■ TEXT SECTION:
— Begin —
Don't you need to kill the pgd entry before freeing this? Please see my
previous comments about safely freeing page tables:

  http://lists.infradead.org/pipermail/linux-arm-kernel/2015-July/358268.html

(at the end of the post)

> +       return ret;
> +}
> +
> +static int arm_short_map(struct io_pgtable_ops *ops, unsigned long iova,
> +                        phys_addr_t paddr, size_t size, int prot)
> +{
> +       struct arm_short_io_pgtable *data = io_pgtable_ops_to_data(ops);
> +       arm_short_iopte pgdprot = 0, pteprot = 0;
> +       bool large;
> +
> +       /* If no access, then nothing to do */
> +       if (!(prot & (IOMMU_READ | IOMMU_WRITE)))
> +               return 0;
> +
> +       if (WARN_ON((iova | paddr) & (size - 1)))
— End —
■ STATED GOAL 1: List every line of the rows that contains the string "Rate", matching case exactly.
The IOMMU page-table review and the rows have nothing to do with each other.

■ INFORMATION GIVEN:
— Begin —
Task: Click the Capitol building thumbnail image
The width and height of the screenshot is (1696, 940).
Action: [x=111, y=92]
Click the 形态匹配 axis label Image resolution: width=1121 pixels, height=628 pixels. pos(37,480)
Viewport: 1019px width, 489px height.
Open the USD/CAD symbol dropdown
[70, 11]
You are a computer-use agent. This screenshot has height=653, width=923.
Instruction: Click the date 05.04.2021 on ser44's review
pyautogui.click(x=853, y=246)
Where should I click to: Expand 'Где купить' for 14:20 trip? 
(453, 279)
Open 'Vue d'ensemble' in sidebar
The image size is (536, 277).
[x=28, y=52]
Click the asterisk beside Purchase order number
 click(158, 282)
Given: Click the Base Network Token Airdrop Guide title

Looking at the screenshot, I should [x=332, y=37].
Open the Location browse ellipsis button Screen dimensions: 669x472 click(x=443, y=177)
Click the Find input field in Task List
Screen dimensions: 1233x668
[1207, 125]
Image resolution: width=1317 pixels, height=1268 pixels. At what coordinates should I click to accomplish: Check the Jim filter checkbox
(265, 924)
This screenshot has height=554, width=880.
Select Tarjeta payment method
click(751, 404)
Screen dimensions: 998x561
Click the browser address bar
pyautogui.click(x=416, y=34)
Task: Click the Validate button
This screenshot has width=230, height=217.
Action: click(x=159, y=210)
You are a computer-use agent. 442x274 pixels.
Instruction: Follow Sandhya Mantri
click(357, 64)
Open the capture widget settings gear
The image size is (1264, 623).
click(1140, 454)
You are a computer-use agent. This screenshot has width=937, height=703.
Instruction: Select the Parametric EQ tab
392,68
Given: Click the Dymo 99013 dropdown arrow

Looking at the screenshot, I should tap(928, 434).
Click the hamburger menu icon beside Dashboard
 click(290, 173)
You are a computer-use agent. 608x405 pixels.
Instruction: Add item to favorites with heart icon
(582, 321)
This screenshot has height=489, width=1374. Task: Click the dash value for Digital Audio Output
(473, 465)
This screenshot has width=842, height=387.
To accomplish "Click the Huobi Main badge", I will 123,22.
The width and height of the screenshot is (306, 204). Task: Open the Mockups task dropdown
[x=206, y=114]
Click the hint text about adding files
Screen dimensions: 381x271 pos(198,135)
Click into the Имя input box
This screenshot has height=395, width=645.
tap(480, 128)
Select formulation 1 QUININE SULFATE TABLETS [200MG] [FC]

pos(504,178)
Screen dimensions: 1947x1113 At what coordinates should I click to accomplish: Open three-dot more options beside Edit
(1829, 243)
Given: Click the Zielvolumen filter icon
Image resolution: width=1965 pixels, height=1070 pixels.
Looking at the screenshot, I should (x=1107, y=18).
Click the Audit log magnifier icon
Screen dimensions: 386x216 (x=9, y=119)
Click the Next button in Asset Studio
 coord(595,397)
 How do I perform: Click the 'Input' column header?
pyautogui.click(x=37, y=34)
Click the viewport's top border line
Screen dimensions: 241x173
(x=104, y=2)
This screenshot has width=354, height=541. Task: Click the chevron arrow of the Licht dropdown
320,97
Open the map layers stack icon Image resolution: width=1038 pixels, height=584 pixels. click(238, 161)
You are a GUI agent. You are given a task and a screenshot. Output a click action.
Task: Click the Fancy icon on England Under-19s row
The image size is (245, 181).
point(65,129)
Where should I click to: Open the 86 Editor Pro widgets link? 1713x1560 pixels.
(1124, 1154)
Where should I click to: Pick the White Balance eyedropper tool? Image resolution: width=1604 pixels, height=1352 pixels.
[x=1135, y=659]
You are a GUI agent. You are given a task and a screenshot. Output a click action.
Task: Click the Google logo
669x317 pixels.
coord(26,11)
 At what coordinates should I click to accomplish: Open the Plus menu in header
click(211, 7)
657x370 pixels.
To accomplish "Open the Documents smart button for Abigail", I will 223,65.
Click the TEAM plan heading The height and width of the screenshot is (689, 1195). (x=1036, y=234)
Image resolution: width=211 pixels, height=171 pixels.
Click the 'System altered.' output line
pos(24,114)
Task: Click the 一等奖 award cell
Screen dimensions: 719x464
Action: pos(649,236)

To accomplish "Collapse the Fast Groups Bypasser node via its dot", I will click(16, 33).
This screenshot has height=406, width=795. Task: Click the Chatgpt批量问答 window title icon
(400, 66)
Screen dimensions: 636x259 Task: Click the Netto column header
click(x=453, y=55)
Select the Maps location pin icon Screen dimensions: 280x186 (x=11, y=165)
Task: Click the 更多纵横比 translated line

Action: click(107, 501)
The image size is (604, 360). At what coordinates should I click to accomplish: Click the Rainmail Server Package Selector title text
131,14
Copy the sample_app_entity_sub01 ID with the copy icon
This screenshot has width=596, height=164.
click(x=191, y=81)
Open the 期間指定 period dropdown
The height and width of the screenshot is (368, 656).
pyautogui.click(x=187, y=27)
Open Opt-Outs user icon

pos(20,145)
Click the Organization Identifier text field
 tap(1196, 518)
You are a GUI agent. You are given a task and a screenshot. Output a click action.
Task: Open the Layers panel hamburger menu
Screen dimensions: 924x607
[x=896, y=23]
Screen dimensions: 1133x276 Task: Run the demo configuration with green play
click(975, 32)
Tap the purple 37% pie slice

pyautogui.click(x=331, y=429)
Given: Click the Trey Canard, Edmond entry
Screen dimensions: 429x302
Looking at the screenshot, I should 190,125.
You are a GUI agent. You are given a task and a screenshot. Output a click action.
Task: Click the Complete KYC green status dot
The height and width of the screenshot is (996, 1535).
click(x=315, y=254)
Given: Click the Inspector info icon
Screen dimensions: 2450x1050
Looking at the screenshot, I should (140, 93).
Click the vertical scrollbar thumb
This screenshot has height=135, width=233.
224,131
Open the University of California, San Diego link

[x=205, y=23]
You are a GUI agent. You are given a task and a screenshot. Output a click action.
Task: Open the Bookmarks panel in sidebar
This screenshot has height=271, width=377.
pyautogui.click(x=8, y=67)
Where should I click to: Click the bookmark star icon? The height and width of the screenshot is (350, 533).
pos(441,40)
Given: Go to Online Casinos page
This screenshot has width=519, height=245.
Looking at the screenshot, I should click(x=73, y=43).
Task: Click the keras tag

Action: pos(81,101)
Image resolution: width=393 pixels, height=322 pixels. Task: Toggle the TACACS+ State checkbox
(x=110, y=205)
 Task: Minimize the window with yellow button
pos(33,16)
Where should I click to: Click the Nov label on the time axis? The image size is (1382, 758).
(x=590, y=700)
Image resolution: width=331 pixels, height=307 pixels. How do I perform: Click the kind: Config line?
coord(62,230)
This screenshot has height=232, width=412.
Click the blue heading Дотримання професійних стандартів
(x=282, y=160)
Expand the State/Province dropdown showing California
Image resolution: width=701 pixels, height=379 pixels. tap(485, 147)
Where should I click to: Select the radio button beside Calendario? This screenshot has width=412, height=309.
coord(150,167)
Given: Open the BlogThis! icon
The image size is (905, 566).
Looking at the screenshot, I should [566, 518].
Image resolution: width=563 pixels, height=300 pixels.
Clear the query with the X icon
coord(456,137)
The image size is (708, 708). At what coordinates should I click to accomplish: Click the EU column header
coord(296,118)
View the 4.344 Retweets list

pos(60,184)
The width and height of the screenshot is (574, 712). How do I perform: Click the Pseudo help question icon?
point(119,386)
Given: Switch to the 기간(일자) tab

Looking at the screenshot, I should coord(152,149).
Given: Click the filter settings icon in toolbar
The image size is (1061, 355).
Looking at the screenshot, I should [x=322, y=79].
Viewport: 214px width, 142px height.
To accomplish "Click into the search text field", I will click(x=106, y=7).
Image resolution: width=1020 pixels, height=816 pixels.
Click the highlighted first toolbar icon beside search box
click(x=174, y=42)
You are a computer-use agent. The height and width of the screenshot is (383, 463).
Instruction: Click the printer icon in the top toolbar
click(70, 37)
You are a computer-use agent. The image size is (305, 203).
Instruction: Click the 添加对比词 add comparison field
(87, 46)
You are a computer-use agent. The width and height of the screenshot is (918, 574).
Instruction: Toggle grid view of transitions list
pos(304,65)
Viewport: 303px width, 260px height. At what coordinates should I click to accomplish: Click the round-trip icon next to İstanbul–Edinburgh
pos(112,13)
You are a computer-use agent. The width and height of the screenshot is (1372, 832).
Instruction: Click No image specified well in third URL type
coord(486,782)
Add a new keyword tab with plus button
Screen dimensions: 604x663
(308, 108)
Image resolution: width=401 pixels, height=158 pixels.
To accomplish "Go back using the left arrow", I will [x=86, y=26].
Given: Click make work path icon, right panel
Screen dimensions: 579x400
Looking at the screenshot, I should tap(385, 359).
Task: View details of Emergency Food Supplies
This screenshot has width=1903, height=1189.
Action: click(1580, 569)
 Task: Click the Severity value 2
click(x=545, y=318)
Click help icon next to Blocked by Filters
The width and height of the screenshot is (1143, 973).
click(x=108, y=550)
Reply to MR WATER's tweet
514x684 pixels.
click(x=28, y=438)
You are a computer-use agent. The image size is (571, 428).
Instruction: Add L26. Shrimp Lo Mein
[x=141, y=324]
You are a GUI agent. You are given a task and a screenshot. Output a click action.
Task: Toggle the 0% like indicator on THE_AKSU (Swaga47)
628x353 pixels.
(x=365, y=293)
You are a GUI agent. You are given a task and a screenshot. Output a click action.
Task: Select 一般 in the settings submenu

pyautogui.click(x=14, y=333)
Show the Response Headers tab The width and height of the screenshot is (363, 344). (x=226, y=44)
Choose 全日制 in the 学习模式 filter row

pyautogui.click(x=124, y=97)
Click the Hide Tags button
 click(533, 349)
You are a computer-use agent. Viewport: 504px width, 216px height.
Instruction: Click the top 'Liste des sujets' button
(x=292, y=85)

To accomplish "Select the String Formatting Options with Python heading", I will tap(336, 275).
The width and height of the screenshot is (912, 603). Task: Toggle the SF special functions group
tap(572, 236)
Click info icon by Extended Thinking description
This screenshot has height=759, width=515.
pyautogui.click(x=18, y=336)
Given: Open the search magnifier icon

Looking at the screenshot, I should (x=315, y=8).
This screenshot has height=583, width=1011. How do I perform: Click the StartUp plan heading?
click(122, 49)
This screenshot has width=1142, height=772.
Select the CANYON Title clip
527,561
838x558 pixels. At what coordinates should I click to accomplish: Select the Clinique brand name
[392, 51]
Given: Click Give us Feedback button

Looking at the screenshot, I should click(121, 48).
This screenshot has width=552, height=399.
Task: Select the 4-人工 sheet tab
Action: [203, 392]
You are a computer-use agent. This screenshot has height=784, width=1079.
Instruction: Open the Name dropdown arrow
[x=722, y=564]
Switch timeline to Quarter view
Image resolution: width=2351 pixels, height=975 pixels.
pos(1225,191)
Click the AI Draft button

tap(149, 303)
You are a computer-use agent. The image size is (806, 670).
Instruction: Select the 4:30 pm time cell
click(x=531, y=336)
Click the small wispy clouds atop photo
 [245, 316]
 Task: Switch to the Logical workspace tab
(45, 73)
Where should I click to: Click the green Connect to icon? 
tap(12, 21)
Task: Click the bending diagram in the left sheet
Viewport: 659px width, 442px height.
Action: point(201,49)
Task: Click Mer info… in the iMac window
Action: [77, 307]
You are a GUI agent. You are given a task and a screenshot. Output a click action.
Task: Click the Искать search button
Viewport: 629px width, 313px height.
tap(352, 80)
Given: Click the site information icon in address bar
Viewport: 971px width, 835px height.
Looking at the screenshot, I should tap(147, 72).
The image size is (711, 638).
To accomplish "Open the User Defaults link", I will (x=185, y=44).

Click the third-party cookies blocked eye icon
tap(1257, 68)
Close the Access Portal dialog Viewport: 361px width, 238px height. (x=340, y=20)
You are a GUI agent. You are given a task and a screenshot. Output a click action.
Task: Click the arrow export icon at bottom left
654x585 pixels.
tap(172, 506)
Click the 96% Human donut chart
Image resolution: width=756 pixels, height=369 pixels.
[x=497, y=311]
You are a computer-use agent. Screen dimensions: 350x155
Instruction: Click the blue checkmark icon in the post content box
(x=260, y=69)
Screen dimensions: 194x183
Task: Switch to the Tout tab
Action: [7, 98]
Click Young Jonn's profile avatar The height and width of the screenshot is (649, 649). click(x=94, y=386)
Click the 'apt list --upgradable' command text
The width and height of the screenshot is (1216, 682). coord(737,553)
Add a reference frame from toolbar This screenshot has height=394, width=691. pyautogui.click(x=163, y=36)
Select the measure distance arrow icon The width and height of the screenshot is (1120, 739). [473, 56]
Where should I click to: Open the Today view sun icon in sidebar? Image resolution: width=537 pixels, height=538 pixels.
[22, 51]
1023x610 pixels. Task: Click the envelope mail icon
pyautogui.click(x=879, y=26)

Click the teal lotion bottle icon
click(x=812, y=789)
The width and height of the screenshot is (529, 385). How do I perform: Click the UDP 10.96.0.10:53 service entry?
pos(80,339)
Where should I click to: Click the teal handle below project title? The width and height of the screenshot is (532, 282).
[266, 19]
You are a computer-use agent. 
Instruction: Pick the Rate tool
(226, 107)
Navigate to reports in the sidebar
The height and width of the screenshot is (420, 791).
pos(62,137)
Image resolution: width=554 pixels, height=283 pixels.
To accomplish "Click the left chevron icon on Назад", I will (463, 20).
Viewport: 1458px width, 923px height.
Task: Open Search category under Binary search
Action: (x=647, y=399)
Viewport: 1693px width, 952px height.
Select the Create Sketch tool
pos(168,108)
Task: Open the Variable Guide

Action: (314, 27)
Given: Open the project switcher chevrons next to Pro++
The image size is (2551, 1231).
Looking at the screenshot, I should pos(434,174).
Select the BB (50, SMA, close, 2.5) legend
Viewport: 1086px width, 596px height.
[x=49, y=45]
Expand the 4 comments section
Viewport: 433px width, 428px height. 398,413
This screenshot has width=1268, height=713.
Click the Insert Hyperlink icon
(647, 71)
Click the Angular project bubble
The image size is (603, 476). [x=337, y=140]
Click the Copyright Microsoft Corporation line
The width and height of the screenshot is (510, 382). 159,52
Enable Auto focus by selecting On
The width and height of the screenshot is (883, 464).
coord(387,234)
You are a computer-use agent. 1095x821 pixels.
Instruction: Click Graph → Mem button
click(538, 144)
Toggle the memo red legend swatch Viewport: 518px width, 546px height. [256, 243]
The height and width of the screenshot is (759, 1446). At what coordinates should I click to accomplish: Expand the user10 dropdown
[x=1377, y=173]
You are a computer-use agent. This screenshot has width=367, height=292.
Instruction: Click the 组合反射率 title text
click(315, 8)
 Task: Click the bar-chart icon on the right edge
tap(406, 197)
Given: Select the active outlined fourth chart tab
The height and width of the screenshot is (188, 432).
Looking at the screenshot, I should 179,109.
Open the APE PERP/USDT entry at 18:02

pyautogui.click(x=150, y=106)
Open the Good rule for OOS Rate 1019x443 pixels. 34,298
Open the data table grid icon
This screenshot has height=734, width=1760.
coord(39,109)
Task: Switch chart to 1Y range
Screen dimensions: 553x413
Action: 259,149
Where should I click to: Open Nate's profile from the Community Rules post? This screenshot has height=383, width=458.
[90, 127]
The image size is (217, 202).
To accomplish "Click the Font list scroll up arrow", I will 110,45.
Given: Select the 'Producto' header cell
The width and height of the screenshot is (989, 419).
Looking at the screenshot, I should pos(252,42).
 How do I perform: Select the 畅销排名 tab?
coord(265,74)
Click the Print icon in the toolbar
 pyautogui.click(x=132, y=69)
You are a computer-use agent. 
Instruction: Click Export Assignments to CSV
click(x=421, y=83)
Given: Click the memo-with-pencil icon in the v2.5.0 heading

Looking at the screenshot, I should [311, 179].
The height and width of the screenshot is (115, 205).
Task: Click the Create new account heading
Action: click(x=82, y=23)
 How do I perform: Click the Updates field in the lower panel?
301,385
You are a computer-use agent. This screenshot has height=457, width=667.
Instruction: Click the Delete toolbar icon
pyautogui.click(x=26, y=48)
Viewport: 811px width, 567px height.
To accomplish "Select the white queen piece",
— End —
■ STATED GOAL 2: Reproduce the part of the IOMMU page-table review that opens with the words containing "(at the end" and closes with "size, int prot)".

■ EXERCISE ANSWER 1:
Instruction: Pick the Rate tool
Open the Good rule for OOS Rate 1019x443 pixels. 34,298

■ EXERCISE ANSWER 2:
(at the end of the post)

> +       return ret;
> +}
> +
> +static int arm_short_map(struct io_pgtable_ops *ops, unsigned long iova,
> +                        phys_addr_t paddr, size_t size, int prot)